Stored records
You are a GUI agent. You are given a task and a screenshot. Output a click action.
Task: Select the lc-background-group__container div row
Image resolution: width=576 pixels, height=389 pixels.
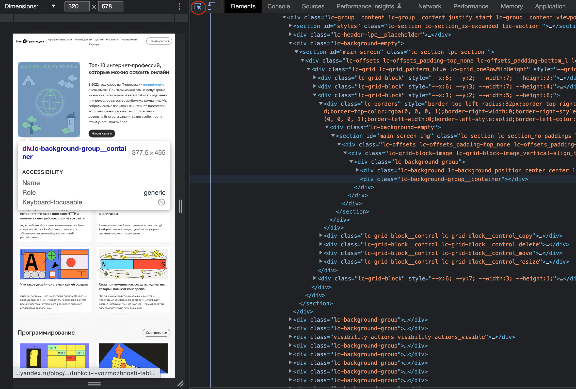pos(444,179)
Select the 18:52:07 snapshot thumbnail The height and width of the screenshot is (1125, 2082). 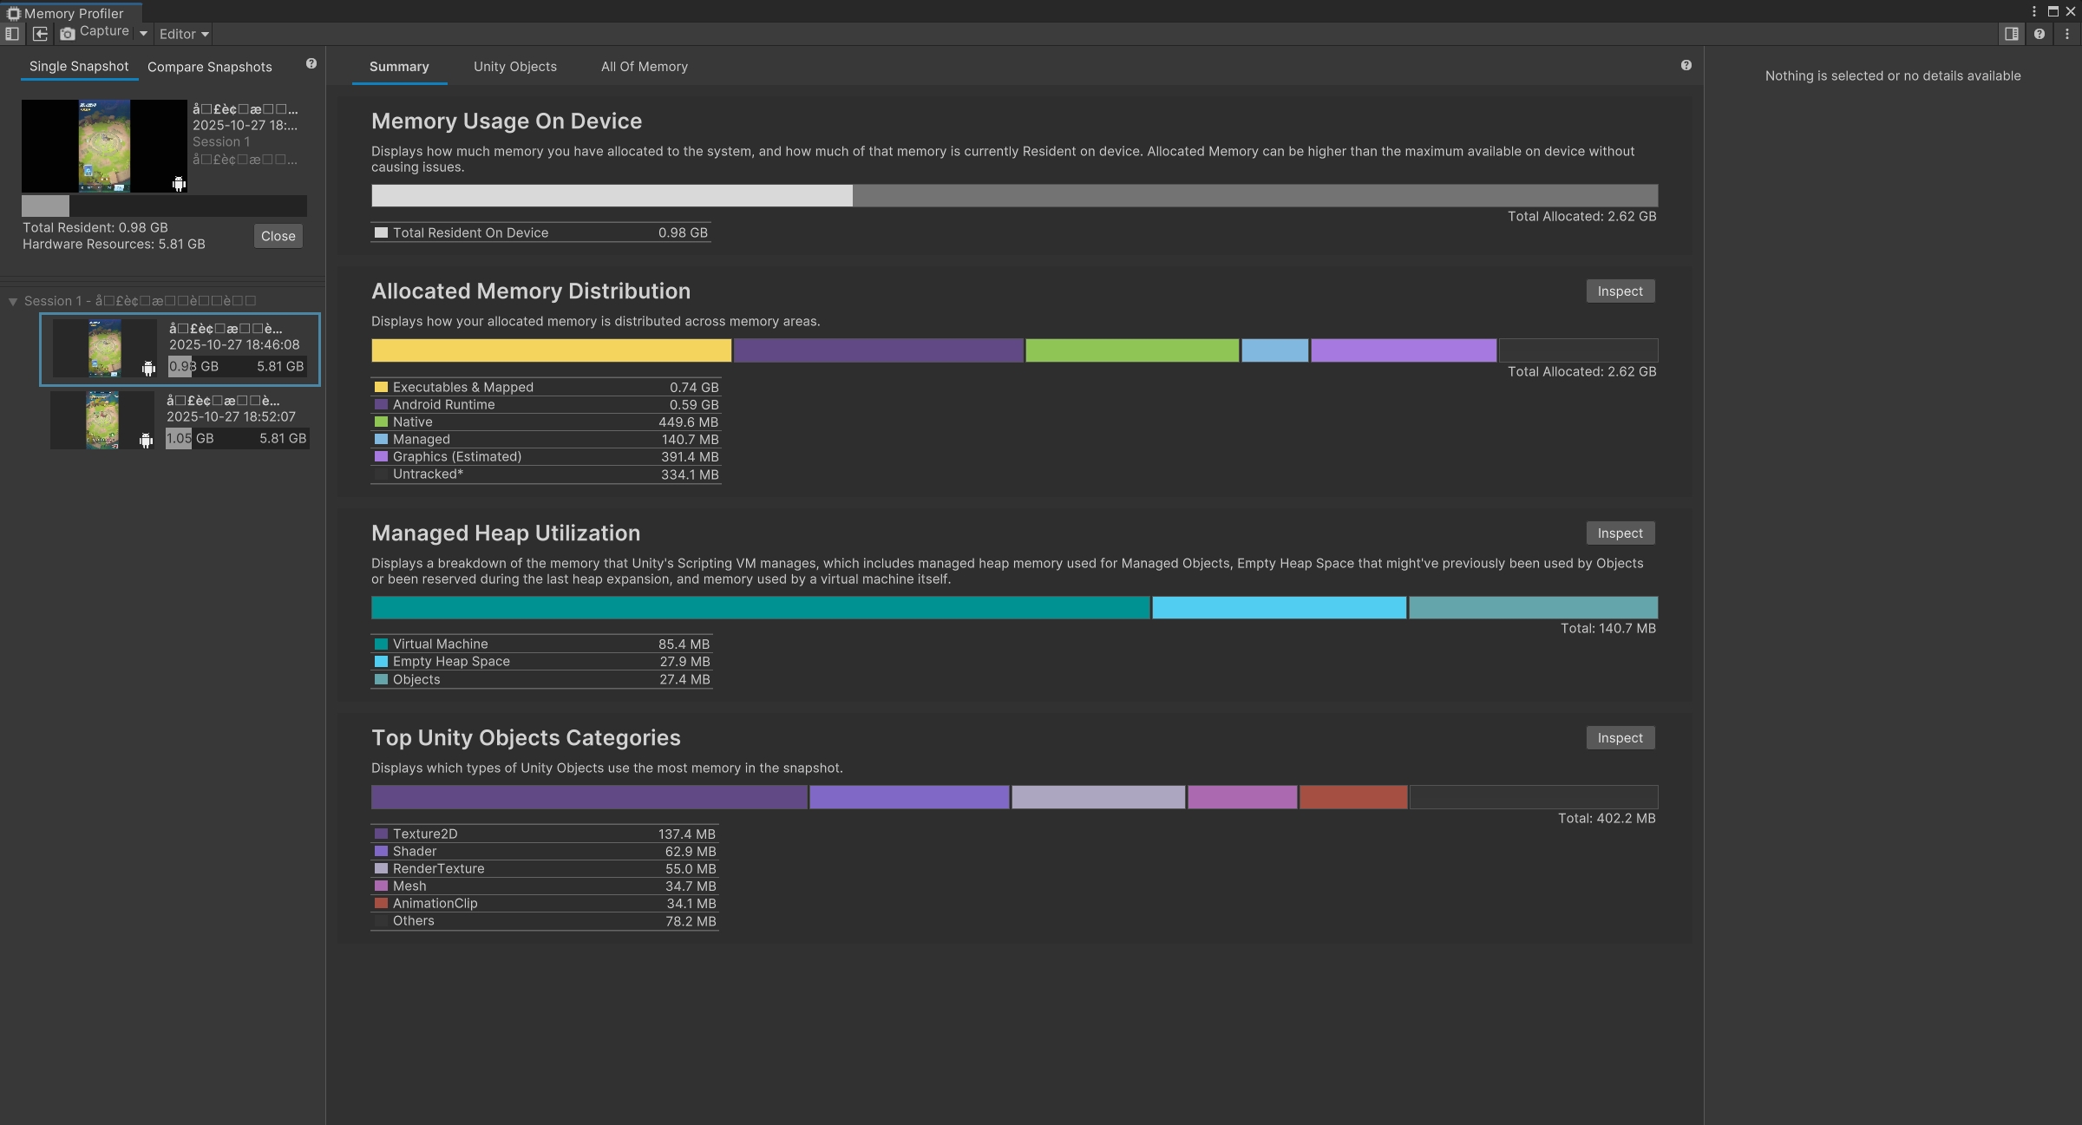[102, 421]
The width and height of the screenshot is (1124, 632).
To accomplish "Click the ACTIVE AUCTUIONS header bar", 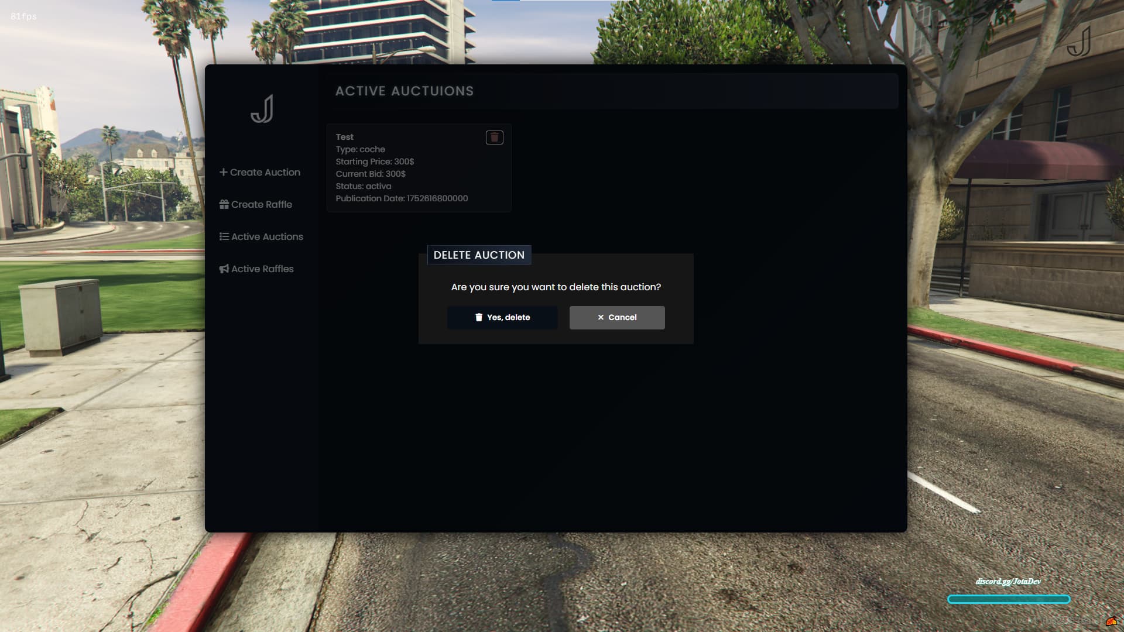I will click(x=609, y=91).
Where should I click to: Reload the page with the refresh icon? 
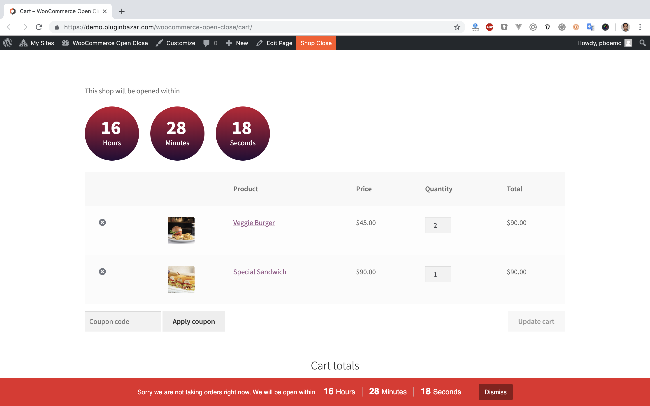[39, 27]
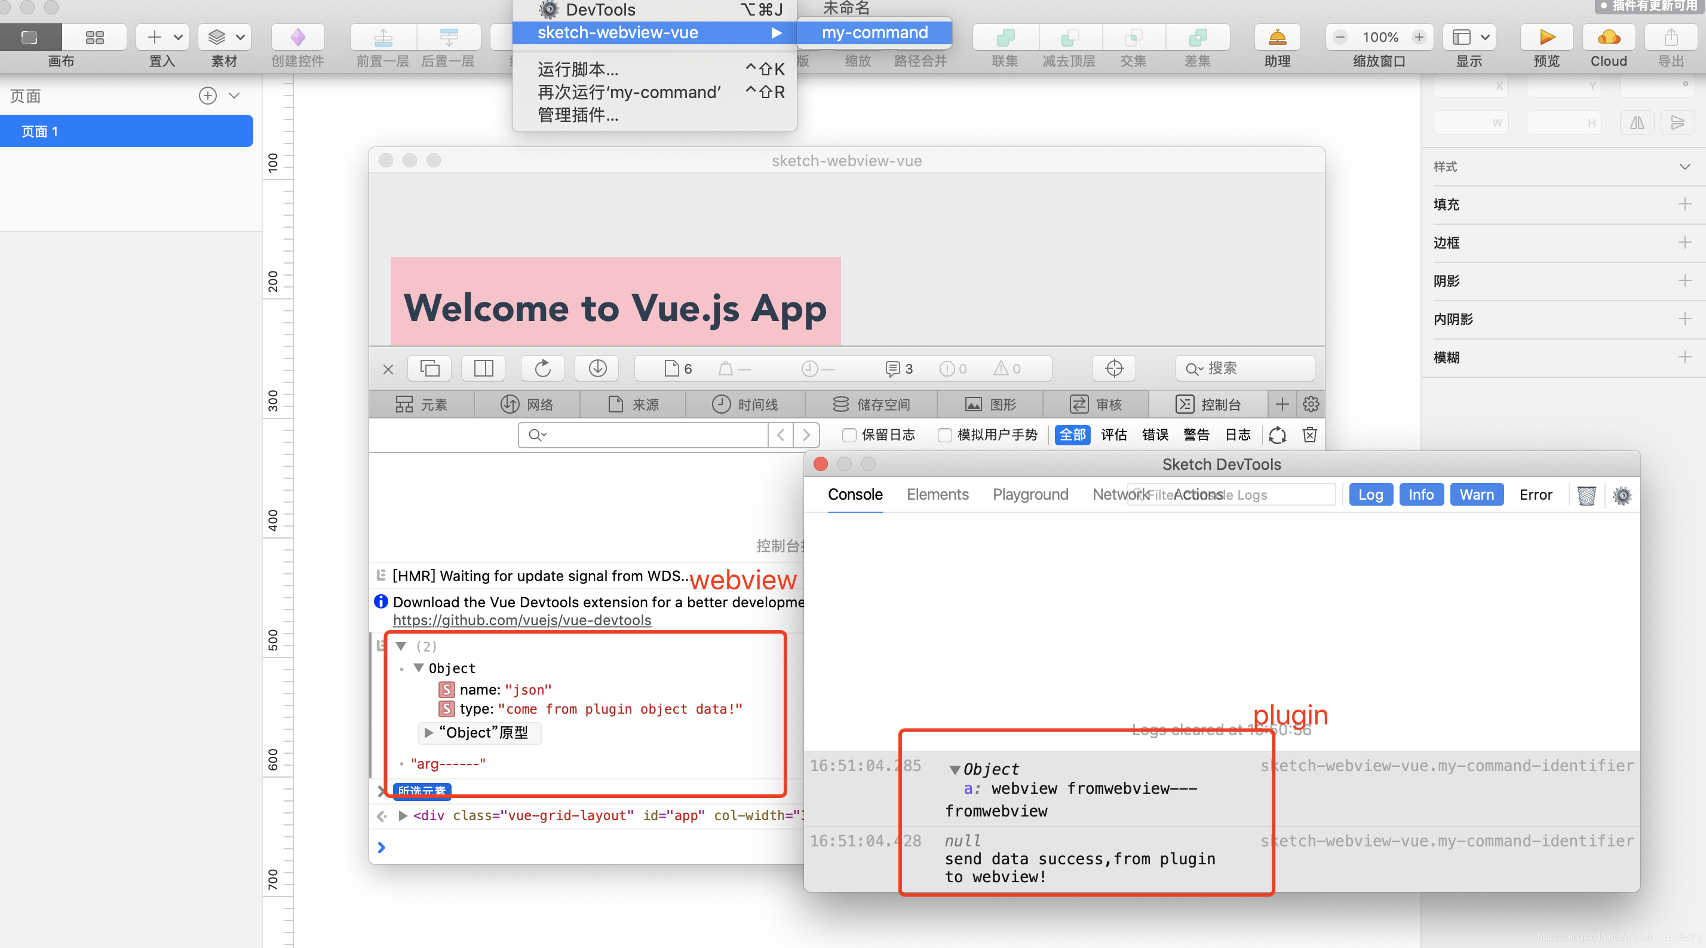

» Required action:
When you reach the line that contains "Where should I" in the records above, copy it and every line after it exactly through the last one, leaving out the pictures.

» Written solution:
Where should I click to: Reload the page with the refresh icon? 
[39, 27]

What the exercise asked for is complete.